Le mot du Président

Le lien social Avenir et Gendarmerie n°155 – Octobre 2021

En sociologie française, la notion de lien social signifie l’ensemble des appartenances, des affiliations, des relations qui unissent les gens ou les groupes sociaux. Ce lien social représente la force qui lie entre eux les membres d’une communauté sociale, d’une association, d’un milieu social. Cette force peut varier dans le temps et l’espace, c’est-à-dire que ce lien peut se retrouver plus ou moins fort selon le contexte et la situation dans lequel nous nous trouvons. Lorsque ce phénomène devient de faible intensité ou de piètre qualité, certains éminents chercheurs courants politiques abordent le problème sous l’angle de la crise puisque la qualité et l’intensité du lien social agissent comme des déterminants de la qualité et de l’intensité des rapports sociaux des membres des groupes. N’est ce pas ce que nous vivons actuellement ?

L’utilisation de la notion est difficile et vient d’abord de son sens à la fois descriptif des variétés observables de cette forme de liaison et normatif d’une unité qu’il faut préserver. Elle vient ensuite de ce que, employée au singulier, elle tend à identifier la qualité des rapports sociaux des individus et des groupes entre eux à leur participation à une unité supérieure telle que la nation et le peuple, écartant ainsi la richesse des relations qui s’établissent dans les marges, contre les manifestations de cette unité, quelles que soient les institutions de l’État ou une culture dominante. Le lien social est-il menacé, telle est la question ? Si, du point de vue englobant la société entière, on peut considérer comme un bien, la cohésion de ces divers éléments, alors ce sujet peut devenir un objet de préoccupation politique ou morale. Les inégalités sociales ou encore la vie au sein d’un régime totalitaire peuvent entraîner la dégradation de la qualité et de l’intensité du lien social.

Plusieurs changements contemporains peuvent être aussi l’expression ou la conséquence d’un affaiblissement de la densité du lien social, comme l’accroissement des divorces, l’individualité croissante, les émeutes et la délinquance. Selon le sociologue Philippe Breton, le lien social est menacé par une certaine conception d’Internet, qui tend à distancer les hommes de toute communication directe.

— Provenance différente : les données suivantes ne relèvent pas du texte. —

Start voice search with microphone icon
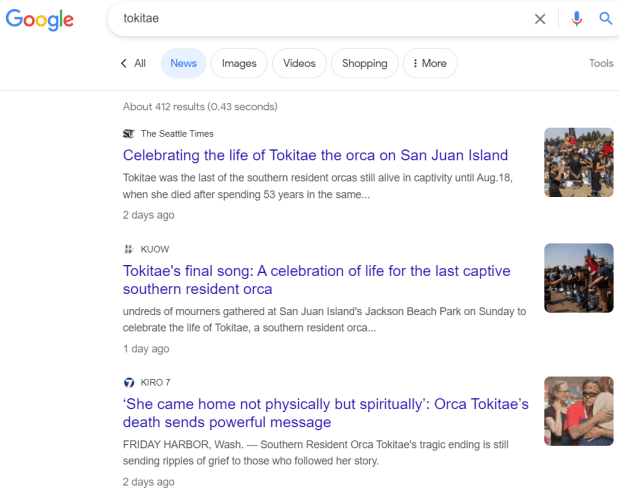 click(576, 18)
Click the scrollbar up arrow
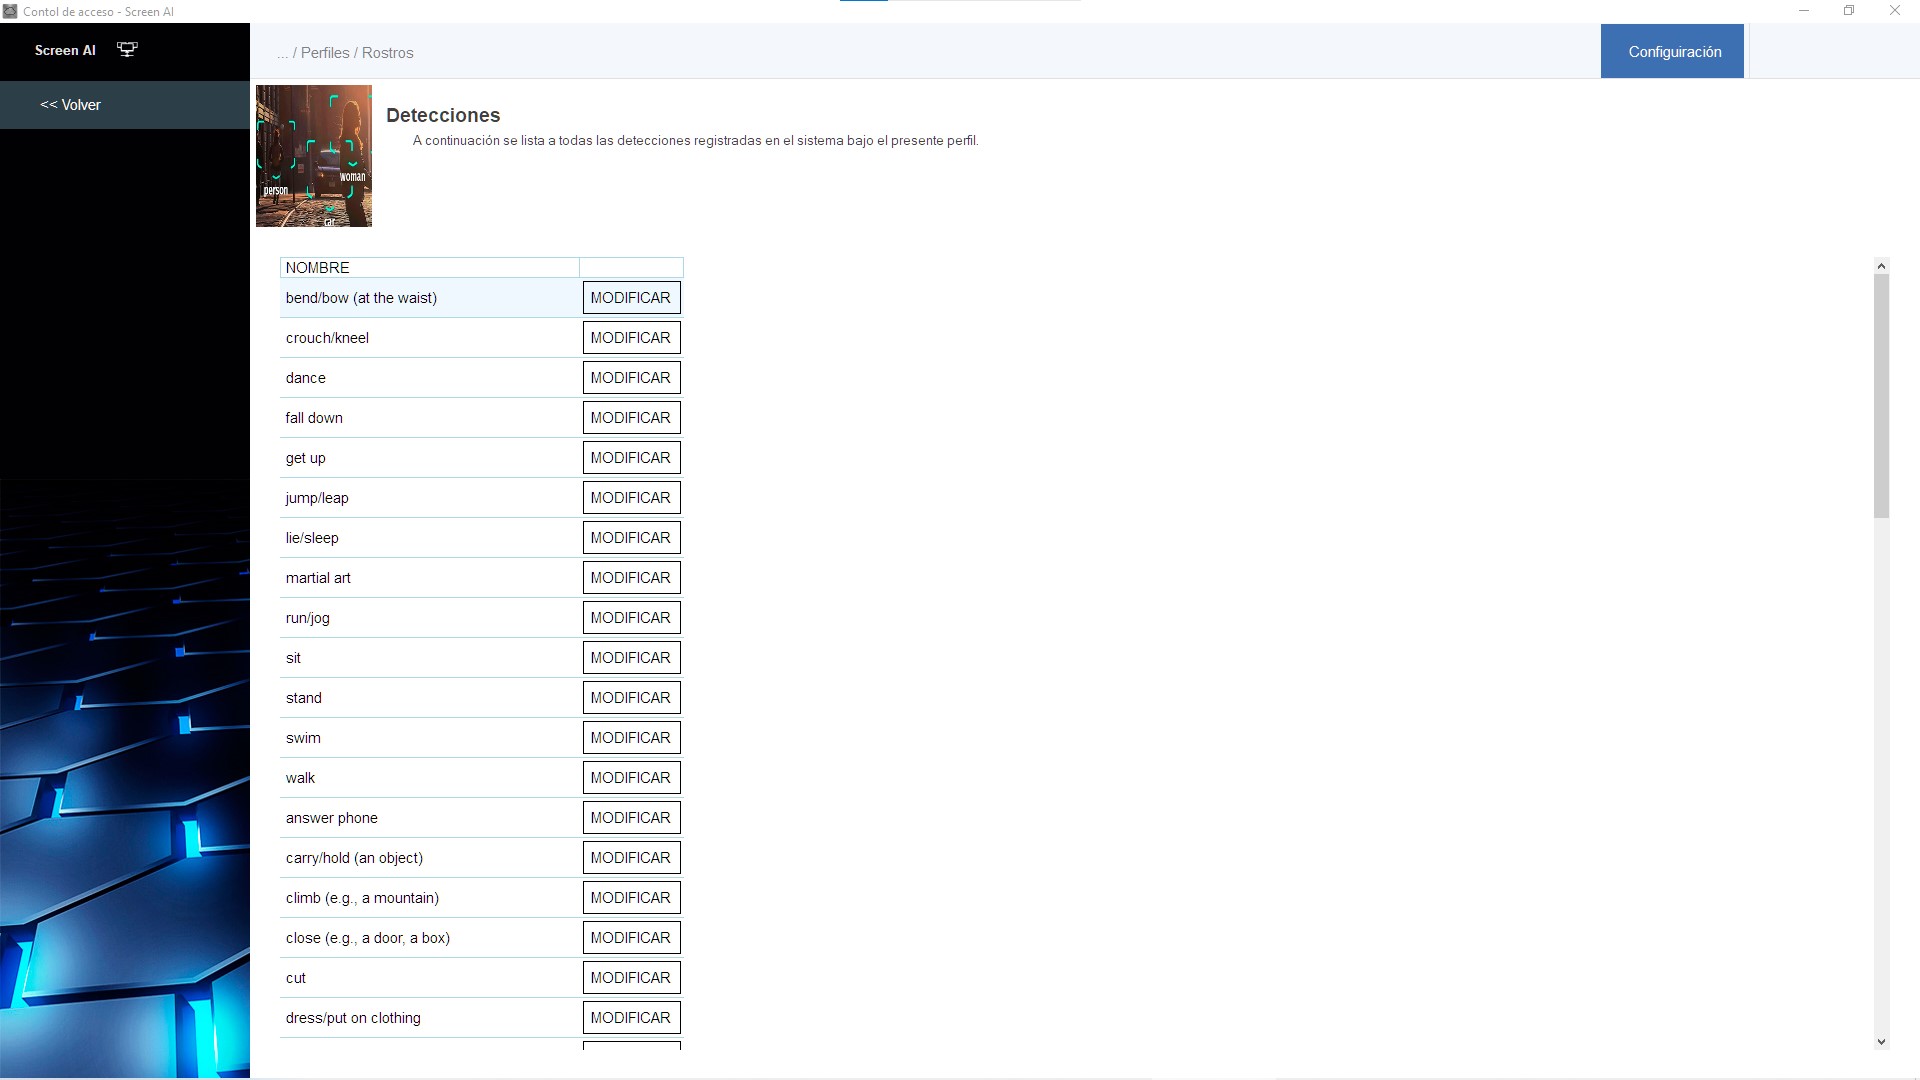 (x=1881, y=266)
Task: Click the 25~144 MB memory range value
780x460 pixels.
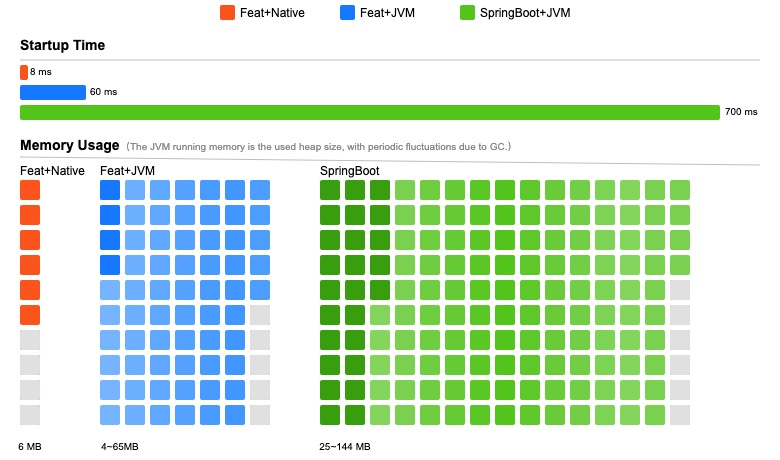Action: pyautogui.click(x=345, y=446)
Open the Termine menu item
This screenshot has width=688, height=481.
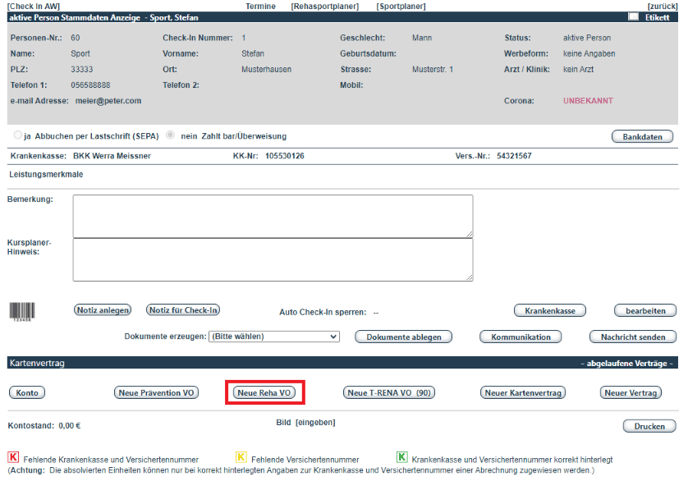tap(261, 6)
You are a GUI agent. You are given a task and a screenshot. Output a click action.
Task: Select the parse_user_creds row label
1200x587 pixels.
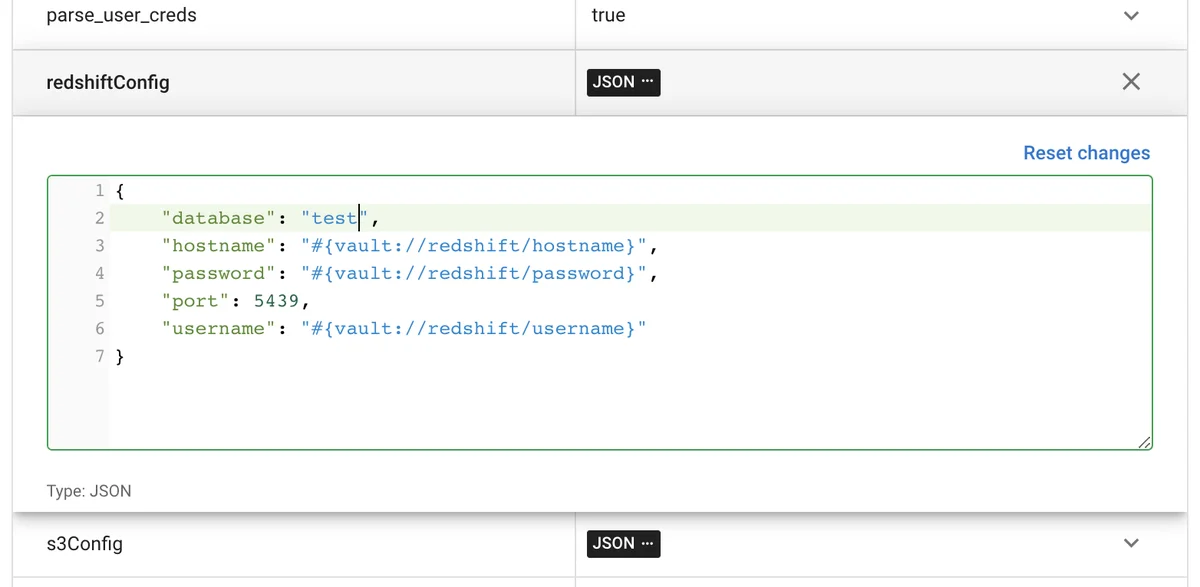tap(121, 16)
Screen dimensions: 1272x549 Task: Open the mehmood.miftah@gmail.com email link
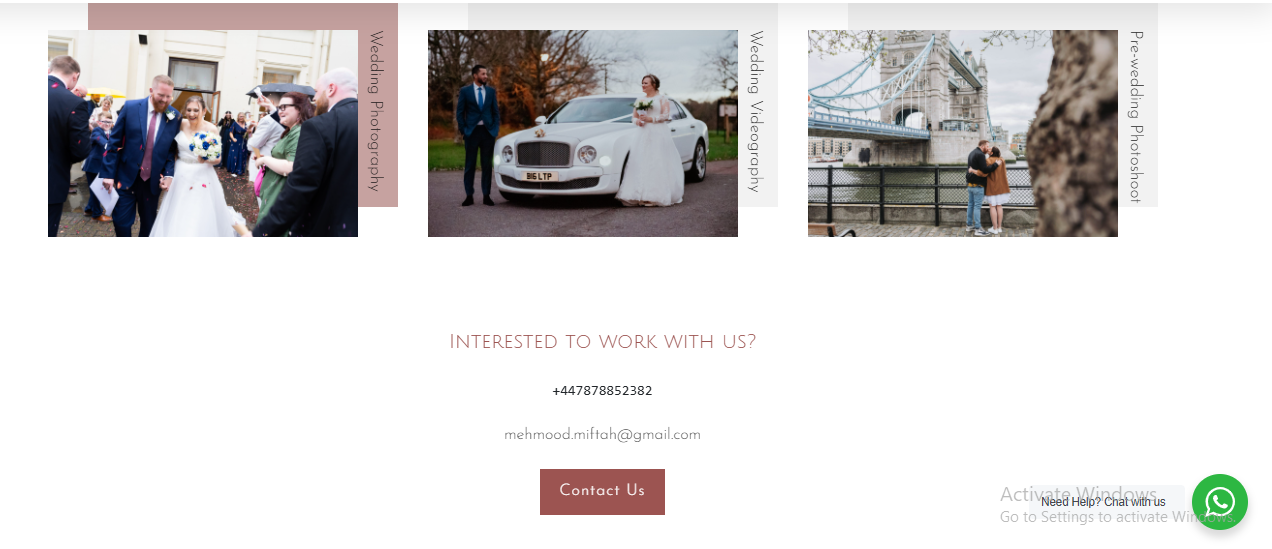tap(602, 435)

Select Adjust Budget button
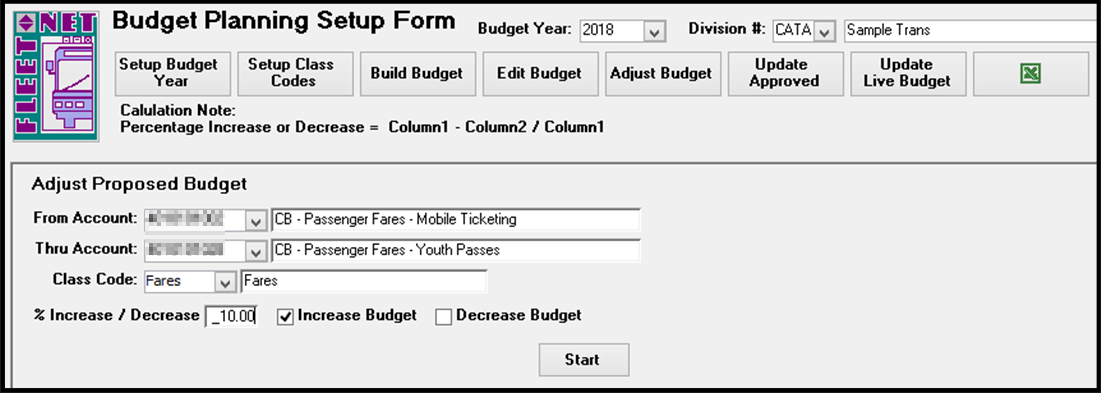(662, 73)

Depuis quelques années, nous avons pu constater que l’offensive néo-libérale, la déstabilisation de l’État social et de la société salariale ont fait resurgir la menace de l’extension des problèmes sociaux à des populations de plus en plus larges. Le centre de la question sociale est la question du rapport au travail. Cette résurgence de la question sociale sur la scène publique est liée à la dégradation de la condition salariale pouvant remettre en cause les compromis sociaux, jusqu’à l’ébranlement de la protection sociale, y compris la solidarité entre actifs et inactifs. Le développement de la crise sanitaire n’a pas facilité la tâche des associations gendarmerie dont la nôtre. Le lien qui nous unissait a été partiellement interrompu puisque toutes les manifestations patriotiques et les réunions amicales ont été réduites à leur plus simple expression. Cependant, cela ne nous a pas empêché de reprendre contact avec nos Anciens en leur remontant le moral. Cette démarche a été appréciée particulièrement par nos veuves. Nous vivons actuellement une période difficile ou parfois l’individualité règne en main de maître et trahit la devise de notre drapeau national : « Liberté, égalité, fraternité ».

Soyons solidaires. Cela demande souvent du courage, du temps, parfois de l’argent, et ça peut aussi bousculer nos habitudes. Pour aborder une fin d’année pas comme les autres, la prudence, la fraternité et la solidarité doivent être dans nos esprits. Selon le pape François, « l’homme et la femme du monde post-moderne courent le risque permanent de devenir profondément individualistes, et beaucoup de problèmes sociaux sont liés à la vision égoïste actuelle axée sur l’immédiateté, aux crises des liens familiaux et sociaux, aux difficultés de la reconnaissance de l’autre ».